25 November 2009

By George


Design history of full of mysterious personalities—decorators who doggedly remain in the shadows, designers about whom one knows nothing, craftsmen of brillance who left few documents behind, et cetera. One of these intriguing people is George Sebastian, a tastemaker who put Hammamet, Tunisia, on the social map in the early 1930s and built one of the North African country's most admired houses.

Prior to that date, Sebastian's life is one of conjecture, though surely a bloodhound sort could amass enough to write a thrilling biography. That he came from Roumania appears to be generally accepted, appearing on the scene in 1918 or thereabouts and settling in Paris. The sleek Mitteleuropean dandy certainly was known enough by the 1920s to have moved into the orbit of French interior designer Jean-Michel Frank. Somewhere along the line he seems to have befriended the future Duchess of Windsor, either (says one source) during her youthful sojourn in Peking during her first marriage or (says another) through her second husband, Ernest Simpson. He also became close to society photographer Baron Adolph de Meyer and his decadent wife, Olga. And though Sebastian, by all accounts, was gay—one suspects the love of his life may have been American artist Porter Woodruff—he nonetheless advantageously married, in 1929, Flora Krauth (1877-1939), a wealthy widow 20 years his senior.

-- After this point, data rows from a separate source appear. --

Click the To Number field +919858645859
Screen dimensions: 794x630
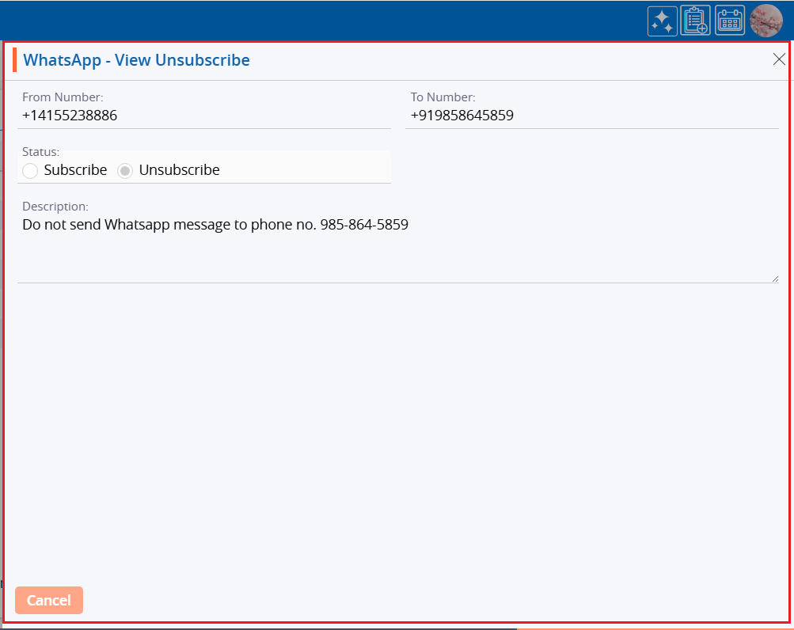591,116
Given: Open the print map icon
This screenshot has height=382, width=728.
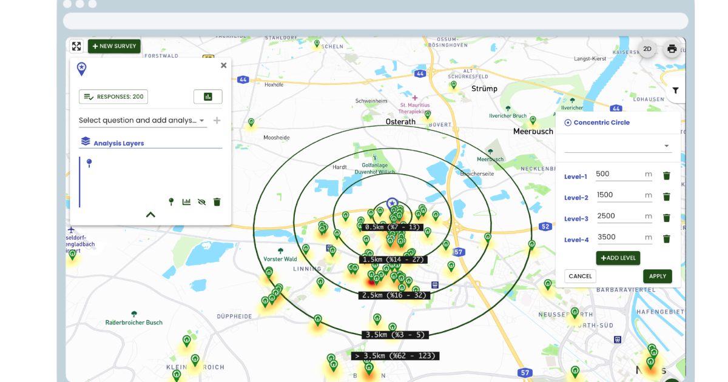Looking at the screenshot, I should [x=672, y=49].
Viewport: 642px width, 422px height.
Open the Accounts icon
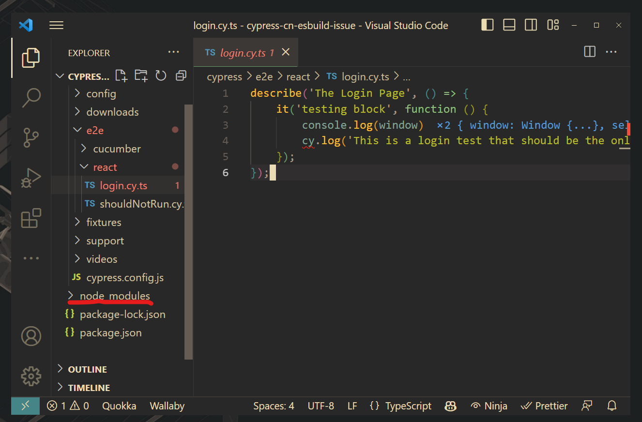(x=31, y=336)
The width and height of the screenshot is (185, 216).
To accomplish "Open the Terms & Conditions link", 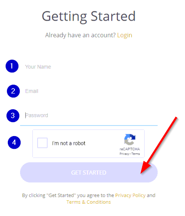I will point(89,202).
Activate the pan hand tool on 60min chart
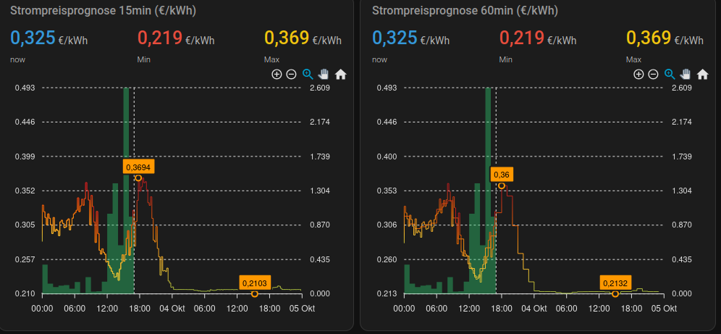Viewport: 721px width, 334px height. (686, 74)
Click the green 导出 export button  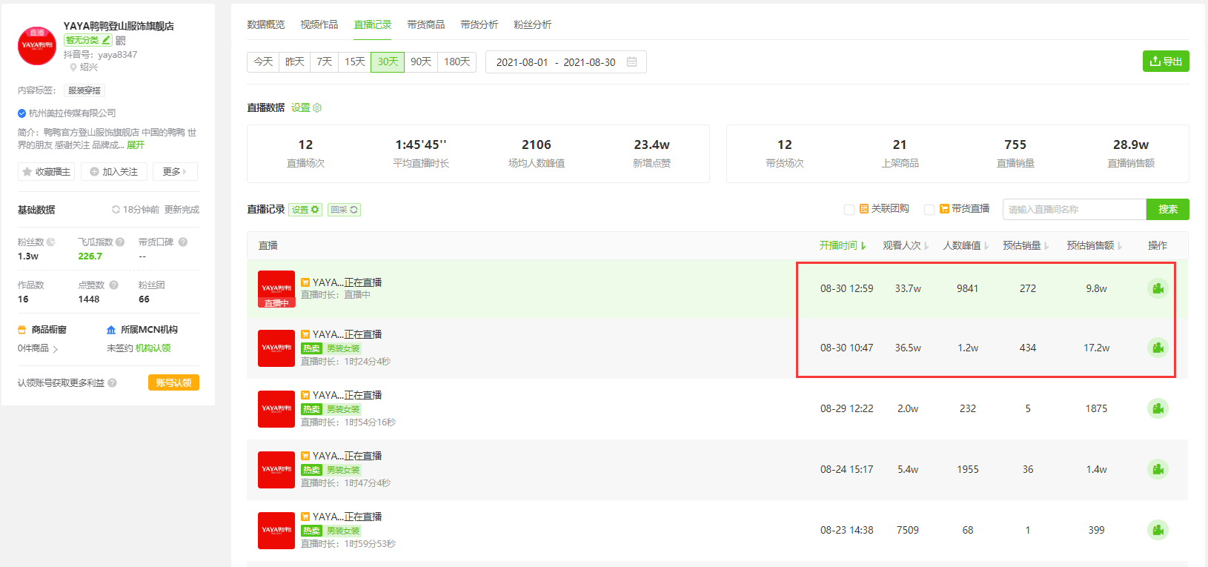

Flora Sebastian, with her fox terrier, at Dar Sebastian. Image by George Hoyningen-Huene for French Vogue, January 1935.


A plump, soignée native of Wheeling, West Virginia, with an unfortunate nose, the bride, née Flora Elizabeth Stifel, came equipped with a significant inheritance based on the manufacture of printed cotton fabric, along with an inheritance from her late husband, an Iowa insurance-company founder. And with his rich bride, Sebastian sailed to Tunisia, where he built a black-and-white villa that bears his surname and which still stands on its sandy, palm-shaded demense overlooking the Bay of Hammamet.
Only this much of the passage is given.